Maggiore collaborazione tra Fisco e contribuente
Nello schema di modifica al Codice della Crisi d’impresa viene estesa la definizione rapida senza adesione del creditore, alle ipotesi di transazione fiscale connesse al concordato preventivo. Inoltre vengono estesi anche agli enti di previdenza e assistenza obbligatoria (ad es. INPS, INAIL) gli effetti della transazione fiscale in caso di silenzio dell’ente titolare del credito.
Appare evidente che le imprese non possono aspettare, per circa un anno, l’entrata in vigore del nuovo Codice della Crisi d’impresa.
Nel frattempo è auspicabile una maggiore apertura delle agenzie fiscali e degli enti previdenziali nella valutazione delle proposte di transazione, al fine di equilibrare gli interessi erariali con i margini di liquidità dell’impresa debitrice senza trascurare, da ultimo, gli interessi degli altri creditori coinvolti nel tentativo di composizione della crisi, i quali sarebbero stralciati da un eventuale liquidazione fallimentare che, al più, potrebbe soddisfare parzialmente e in tempi incerti soltanto i creditori privilegiati come il Fisco.

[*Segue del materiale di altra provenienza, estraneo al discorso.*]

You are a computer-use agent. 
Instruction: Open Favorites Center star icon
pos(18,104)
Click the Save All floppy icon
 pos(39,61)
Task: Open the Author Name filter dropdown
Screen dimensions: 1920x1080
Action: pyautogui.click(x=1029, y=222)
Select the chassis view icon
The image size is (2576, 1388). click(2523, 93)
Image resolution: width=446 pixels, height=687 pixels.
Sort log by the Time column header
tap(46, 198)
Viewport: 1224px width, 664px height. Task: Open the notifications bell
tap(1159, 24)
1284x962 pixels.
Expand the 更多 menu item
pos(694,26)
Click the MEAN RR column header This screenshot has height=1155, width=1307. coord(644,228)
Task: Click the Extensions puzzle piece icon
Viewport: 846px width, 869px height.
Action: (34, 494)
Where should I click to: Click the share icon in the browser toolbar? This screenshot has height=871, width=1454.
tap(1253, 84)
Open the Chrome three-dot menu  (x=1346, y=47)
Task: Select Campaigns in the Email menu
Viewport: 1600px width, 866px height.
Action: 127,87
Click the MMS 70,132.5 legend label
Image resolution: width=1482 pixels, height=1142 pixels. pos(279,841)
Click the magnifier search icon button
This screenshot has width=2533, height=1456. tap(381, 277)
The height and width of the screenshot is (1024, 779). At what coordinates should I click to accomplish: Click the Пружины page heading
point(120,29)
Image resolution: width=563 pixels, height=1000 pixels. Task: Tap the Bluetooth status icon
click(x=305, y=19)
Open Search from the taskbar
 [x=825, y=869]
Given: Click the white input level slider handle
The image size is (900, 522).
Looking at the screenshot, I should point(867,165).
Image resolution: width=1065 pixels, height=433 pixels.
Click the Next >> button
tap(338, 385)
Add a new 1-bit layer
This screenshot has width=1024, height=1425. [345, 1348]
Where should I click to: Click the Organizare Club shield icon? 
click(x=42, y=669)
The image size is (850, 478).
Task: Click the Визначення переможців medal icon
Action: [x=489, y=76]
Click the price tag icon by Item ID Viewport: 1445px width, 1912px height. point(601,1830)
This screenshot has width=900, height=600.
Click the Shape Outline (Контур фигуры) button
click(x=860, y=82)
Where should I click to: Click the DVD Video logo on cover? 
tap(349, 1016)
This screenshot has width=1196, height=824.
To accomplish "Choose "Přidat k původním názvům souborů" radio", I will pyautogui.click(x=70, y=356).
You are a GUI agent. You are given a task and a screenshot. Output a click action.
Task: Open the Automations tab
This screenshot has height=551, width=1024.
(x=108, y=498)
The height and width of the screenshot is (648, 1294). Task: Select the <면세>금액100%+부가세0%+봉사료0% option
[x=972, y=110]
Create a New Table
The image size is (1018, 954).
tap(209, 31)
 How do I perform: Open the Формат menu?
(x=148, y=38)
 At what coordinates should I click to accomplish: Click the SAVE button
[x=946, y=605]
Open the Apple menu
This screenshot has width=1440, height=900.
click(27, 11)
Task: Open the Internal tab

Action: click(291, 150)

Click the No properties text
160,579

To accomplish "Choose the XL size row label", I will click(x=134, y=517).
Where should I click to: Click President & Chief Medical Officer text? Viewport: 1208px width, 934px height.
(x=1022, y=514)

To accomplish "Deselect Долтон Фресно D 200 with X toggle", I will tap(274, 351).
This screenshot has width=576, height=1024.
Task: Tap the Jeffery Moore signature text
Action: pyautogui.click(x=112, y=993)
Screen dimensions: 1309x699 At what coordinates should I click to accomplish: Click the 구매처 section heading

Si ritiene necessario, pertanto, un approccio concreto di tutte le parti coinvolte nella transazione fiscale, evitando, in particolare, le inutili resistenze del Fisco, perché il rimedio adottabile avverso eventuali ingiustificati rigetti è di scarsa utilità pratica. Esso è costituito dall’impugnazione del rigetto della proposta di transazione fiscale dinanzi al Giudice Tributario che, normalmente, si pronuncia in via definitiva dopo diversi anni, né è facile ipotizzare una sospensione del procedimento di approvazione del concordato, con il rischio altissimo di pronuncia di inammissibilità della proposta di concordato da parte del Tribunale per mancato raggiungimento della maggioranza di legge.
Un’ulteriore ragione, quella appena esposta, per anticipare gli effetti sostanziali del nuovo Codice della crisi d’impresa e insistere sul percorso della collaborazione tra creditore e debitore, già tracciato dal Legislatore, al fine di ottenere tramite la transazione fiscale il massimo risultato possibile per entrambe le parti.
Infatti, in un momento come questo, l’elasticità della pretesa tributaria, nel momento di evidente crisi liquidatoria, dovuta anche ad un’ impossibilità sopravvenuta, in un’ottica di collaborazione tra Fisco e contribuente, consentirebbe alle imprese in crisi di contemperare l’interesse pubblico della continuità aziendale, quale finalità precipua dell’istituto, evitando il fallimento, con conseguente perdita di livelli occupazionali ed economici, oltre che di entrate.